Maruziyet yönetimi çözümleri, çeşitli siber güvenlik araçlarından gelen sürekli veri akışını işlemekle görevli güvenlik ekiplerinin üzerindeki yükü hafifleterek önleyici güvenlikte önemli bir rol oynar. Bu çözümler kuruluşlara, hangi güvenlik açıklarının en önemli tehditleri oluşturduğu konusunda bilinçli, proaktif kararlar almaları için gerekli bağlamı sağlayarak hızlı iyileştirme sağlar. Sonuçta kuruluşlar, genel siber risklerini azaltan eylemlere öncelik vererek zamanlarını ve kaynaklarını daha verimli bir şekilde tahsis edebilir.
Bu Siber Güvenlik Farkındalık Ayı sırasında, Hintli kuruluşlara önleyici güvenlik önlemlerini benimsemeye yönelik önemli adımlar atmaları yönünde yankı uyandıran bir çağrı görevi görüyor. Tehdit aktörlerinin bir saldırı başlatabilmesi için yalnızca tek bir güvenlik açığına veya yanlış yapılandırmaya ihtiyacı vardır.
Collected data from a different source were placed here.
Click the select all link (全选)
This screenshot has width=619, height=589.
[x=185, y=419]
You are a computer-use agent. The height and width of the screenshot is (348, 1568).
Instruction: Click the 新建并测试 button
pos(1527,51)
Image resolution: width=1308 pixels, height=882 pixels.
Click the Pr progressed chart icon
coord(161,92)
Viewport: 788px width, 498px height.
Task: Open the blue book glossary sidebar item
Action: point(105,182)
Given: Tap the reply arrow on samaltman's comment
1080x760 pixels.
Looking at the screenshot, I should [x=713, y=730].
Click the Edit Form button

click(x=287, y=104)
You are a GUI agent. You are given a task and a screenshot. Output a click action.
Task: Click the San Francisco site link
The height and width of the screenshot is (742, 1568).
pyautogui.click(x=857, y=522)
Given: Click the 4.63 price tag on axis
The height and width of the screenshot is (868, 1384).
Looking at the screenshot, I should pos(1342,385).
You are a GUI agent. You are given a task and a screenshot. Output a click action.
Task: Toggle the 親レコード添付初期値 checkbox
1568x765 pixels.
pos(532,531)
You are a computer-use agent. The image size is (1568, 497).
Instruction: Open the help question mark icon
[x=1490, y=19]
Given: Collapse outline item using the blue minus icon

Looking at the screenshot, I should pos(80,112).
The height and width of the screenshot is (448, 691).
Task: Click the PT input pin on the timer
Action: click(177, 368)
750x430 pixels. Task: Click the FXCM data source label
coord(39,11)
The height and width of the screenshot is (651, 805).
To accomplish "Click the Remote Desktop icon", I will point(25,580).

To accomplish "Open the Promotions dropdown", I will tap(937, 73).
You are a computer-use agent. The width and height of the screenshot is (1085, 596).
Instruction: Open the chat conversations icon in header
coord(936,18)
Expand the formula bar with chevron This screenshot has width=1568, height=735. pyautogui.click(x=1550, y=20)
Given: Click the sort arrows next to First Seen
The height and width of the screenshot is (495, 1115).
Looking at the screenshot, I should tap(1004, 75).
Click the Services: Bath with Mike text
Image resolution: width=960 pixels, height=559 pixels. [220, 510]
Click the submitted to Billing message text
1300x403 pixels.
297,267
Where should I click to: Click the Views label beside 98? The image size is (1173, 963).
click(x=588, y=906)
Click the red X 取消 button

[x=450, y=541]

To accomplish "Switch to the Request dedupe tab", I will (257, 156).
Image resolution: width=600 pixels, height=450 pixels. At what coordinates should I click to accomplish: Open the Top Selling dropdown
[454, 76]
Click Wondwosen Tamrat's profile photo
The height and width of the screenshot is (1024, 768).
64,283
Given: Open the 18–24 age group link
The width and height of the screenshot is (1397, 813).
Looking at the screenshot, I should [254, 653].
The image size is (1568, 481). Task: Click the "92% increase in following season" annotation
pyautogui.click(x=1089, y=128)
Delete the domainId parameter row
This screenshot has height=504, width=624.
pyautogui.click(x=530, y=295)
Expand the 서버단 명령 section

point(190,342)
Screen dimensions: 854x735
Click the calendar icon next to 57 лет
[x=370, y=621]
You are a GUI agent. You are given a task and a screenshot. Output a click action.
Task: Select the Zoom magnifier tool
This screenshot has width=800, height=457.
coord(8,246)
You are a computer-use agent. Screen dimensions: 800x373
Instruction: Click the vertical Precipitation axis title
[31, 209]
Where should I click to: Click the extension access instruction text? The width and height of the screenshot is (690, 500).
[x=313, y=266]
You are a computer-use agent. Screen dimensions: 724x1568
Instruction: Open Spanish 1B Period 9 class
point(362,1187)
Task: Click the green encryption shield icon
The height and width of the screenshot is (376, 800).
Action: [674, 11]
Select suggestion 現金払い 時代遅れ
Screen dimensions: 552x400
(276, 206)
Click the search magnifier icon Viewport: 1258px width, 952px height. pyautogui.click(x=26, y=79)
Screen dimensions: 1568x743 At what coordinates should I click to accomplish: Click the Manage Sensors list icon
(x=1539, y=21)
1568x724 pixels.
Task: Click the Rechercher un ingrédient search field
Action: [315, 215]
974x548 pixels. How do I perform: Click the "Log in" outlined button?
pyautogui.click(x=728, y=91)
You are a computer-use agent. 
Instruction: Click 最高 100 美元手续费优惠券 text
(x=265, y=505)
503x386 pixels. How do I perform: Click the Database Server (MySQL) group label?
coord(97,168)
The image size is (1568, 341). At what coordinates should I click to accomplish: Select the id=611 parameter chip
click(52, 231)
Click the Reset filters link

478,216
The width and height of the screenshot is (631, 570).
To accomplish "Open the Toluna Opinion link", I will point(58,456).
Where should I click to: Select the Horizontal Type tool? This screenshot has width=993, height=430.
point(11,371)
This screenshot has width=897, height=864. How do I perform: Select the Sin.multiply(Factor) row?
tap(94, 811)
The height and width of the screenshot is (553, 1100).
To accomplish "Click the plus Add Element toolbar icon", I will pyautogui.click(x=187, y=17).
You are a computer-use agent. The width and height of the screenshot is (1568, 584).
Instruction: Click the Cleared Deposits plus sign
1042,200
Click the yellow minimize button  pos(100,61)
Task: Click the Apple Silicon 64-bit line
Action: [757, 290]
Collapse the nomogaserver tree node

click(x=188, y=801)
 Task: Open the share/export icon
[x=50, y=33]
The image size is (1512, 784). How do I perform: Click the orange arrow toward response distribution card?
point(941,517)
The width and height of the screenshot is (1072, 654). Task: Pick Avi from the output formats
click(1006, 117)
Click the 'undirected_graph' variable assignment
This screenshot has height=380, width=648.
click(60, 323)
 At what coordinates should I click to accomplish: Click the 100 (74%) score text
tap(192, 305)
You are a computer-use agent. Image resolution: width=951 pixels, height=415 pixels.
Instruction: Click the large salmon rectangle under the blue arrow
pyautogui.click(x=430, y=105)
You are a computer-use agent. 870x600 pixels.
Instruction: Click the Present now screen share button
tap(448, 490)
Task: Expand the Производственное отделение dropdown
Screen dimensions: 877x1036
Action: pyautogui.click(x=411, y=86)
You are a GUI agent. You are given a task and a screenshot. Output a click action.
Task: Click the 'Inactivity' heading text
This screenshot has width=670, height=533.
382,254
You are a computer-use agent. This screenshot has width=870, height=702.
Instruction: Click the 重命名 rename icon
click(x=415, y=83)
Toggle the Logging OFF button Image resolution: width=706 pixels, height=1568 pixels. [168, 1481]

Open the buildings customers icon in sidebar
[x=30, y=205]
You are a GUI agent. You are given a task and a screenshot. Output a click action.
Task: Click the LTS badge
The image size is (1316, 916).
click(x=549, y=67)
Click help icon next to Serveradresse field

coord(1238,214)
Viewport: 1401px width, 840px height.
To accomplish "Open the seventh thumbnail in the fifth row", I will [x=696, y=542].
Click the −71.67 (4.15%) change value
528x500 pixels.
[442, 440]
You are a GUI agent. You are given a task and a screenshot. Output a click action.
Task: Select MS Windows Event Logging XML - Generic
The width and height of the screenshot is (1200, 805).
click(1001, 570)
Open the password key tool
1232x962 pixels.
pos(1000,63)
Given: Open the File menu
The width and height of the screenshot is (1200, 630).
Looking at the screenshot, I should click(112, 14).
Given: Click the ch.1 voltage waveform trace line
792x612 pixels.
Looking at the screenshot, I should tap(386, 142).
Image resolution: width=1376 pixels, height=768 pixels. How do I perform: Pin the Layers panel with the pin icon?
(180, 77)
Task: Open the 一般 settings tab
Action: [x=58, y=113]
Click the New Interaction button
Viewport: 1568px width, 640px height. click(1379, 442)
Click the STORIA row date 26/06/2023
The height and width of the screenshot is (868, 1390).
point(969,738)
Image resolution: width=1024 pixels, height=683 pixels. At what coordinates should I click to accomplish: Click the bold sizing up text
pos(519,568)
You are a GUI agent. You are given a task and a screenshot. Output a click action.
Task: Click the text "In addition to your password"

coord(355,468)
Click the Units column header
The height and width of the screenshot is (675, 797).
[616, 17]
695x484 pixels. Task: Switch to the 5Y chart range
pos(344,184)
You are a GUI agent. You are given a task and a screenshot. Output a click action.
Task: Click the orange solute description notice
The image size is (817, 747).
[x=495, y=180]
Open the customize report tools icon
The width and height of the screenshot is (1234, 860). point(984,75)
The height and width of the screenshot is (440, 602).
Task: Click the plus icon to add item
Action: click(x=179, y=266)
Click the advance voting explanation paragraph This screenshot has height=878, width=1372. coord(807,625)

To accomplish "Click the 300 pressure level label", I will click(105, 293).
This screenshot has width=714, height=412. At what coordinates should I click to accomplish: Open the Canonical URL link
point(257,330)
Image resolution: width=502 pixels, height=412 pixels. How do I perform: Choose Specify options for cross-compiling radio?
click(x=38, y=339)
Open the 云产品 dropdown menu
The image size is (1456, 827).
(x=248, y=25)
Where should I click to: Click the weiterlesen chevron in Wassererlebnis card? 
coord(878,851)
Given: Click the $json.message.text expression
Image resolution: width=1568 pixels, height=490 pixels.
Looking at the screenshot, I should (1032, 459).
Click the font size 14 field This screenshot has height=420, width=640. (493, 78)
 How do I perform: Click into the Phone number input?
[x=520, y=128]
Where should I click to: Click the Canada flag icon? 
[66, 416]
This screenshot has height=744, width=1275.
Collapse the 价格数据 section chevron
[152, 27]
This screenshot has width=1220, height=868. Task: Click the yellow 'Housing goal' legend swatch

Giderek daha karmaşık hale gelen siber suçlulara karşı devam eden yarışta, kuruluşların savunmalarını güçlendirmesi gerekiyor, bu da düşmanların saldırı yapmasını daha maliyetli hale getiriyor. Saldırılara meydana geldikleri anda tepki vermek artık yeterli değil; Kuruluşların daha güvenli bir dijital ortam yaratmak için mümkün olduğunca çok sayıda saldırıyı önlemeye odaklanması gerekiyor.